Block on the Inclined Plane:
1. Resolve the gravitational force: The weight of the block acts vertically downwards. We can resolve this weight force into two components: one parallel to the inclined plane (mg * sinθ) and one perpendicular to it (mg * cosθ), where θ = 30°, and g is the acceleration due to gravity.
- Weight component perpendicular to the inclined plane: mg * cosθ = 3 kg * 9.8 m/s² * cos(30°) ≈ 25.35 N
- Weight component parallel to the inclined plane: mg * sinθ = 3 kg * 9.8 m/s² * sin(30°) ≈ 14.7 N
2. Calculate the net force parallel to the inclined plane: The net force is responsible for accelerating the block. It is equal to the weight component parallel to the inclined plane minus the frictional force.

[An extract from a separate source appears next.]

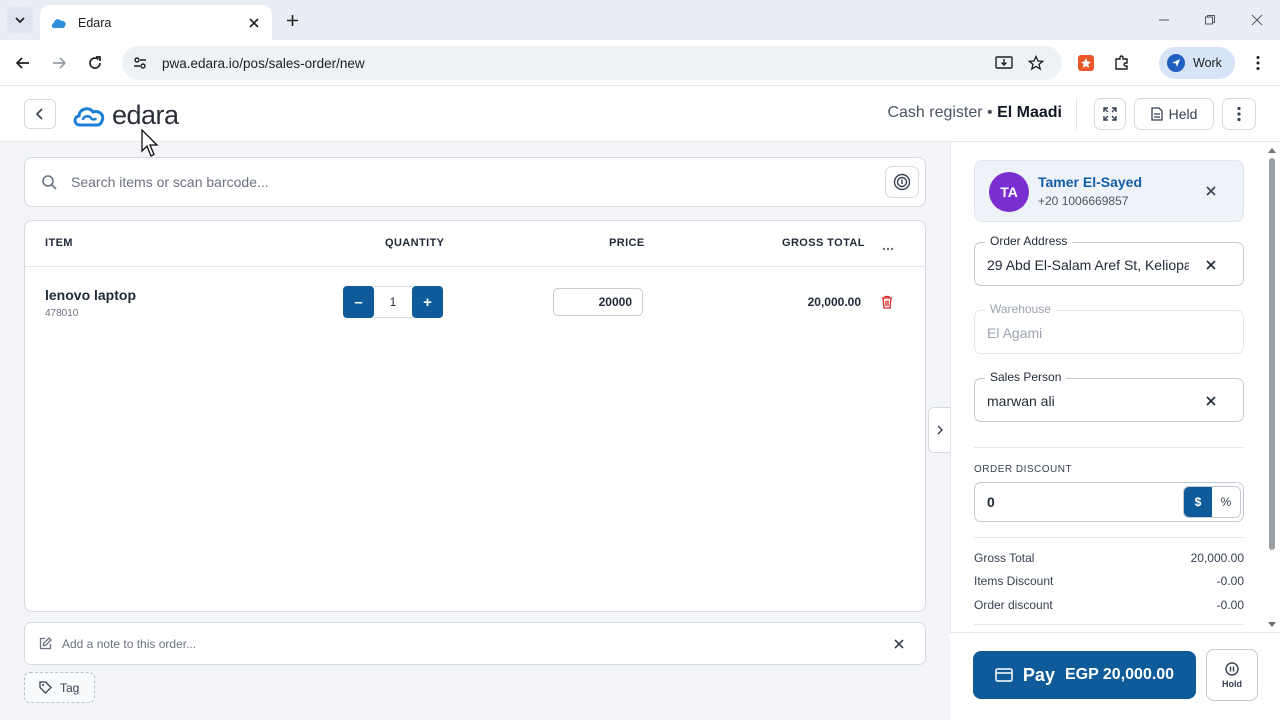 This screenshot has width=1280, height=720. What do you see at coordinates (1258, 63) in the screenshot?
I see `browser-menu-button` at bounding box center [1258, 63].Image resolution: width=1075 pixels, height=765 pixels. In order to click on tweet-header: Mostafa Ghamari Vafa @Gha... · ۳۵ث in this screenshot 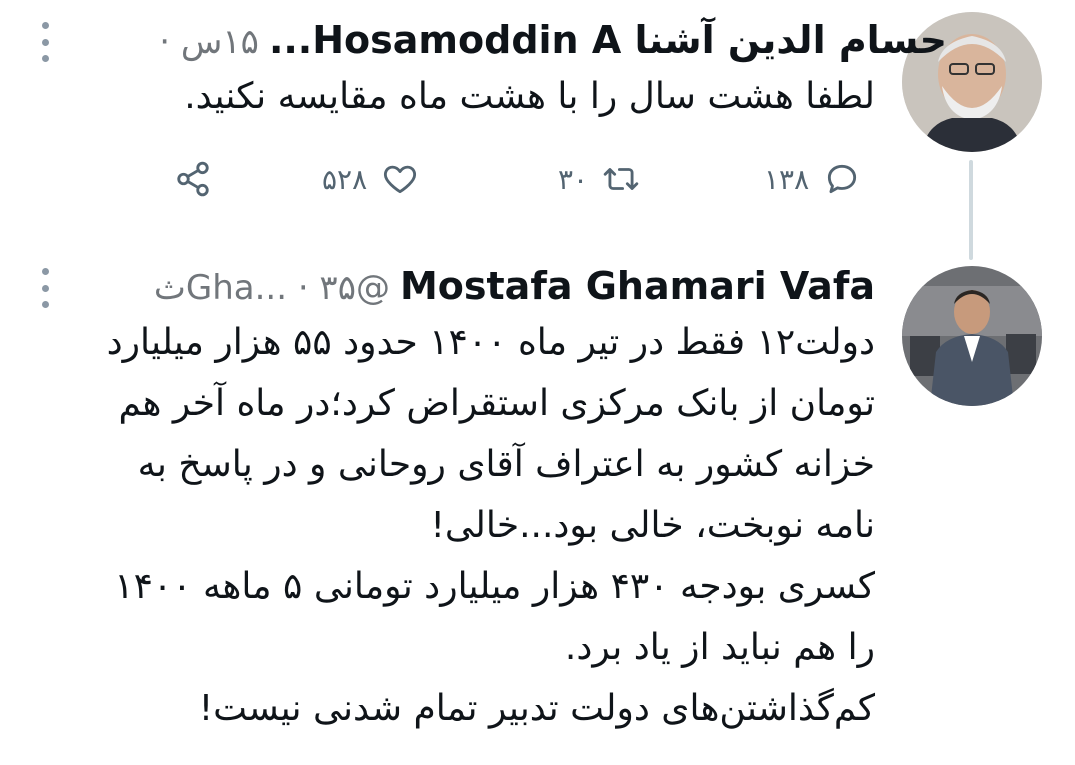, I will do `click(514, 286)`.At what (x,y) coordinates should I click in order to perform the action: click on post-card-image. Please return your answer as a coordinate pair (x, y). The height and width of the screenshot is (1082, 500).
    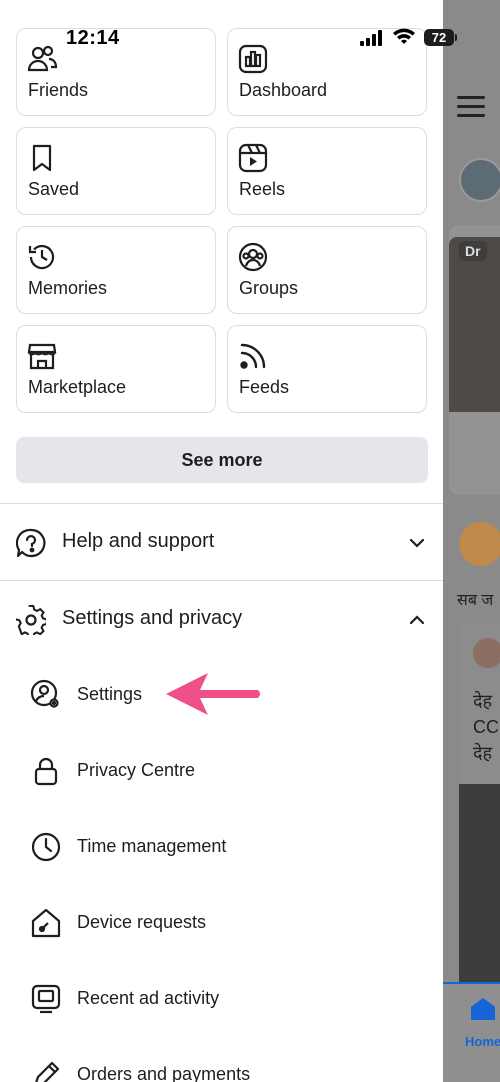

- Frictional force: Since the inclined plane is assumed to be smooth, there is no friction acting on the block, so the frictional force is zero.
- Net force parallel to the inclined plane: 14.7 N - 0 N = 14.7 N
3. Determine the acceleration of the block: The net force parallel to the inclined plane divided by the mass of the block will give us the acceleration.
- Acceleration = Net force / Mass = 14.7 N / 3 kg ≈ 4.9 m/s²
Hanging Block:
4. Calculate the gravitational force: The hanging block experiences only the force due to gravity.
- Weight of the hanging block: mg = 2 kg * 9.8 m/s² ≈ 19.6 N
5. Determine the tension in the cord: The tension in the cord is the force that supports the hanging block. It is equal to the weight of the hanging block.
- Tension in the cord = Weight of hanging block = 19.6 N
Summary:
The acceleration of the block on the inclined plane is approximately 4.9 m/s², and the tension in the cord is 19.6 N.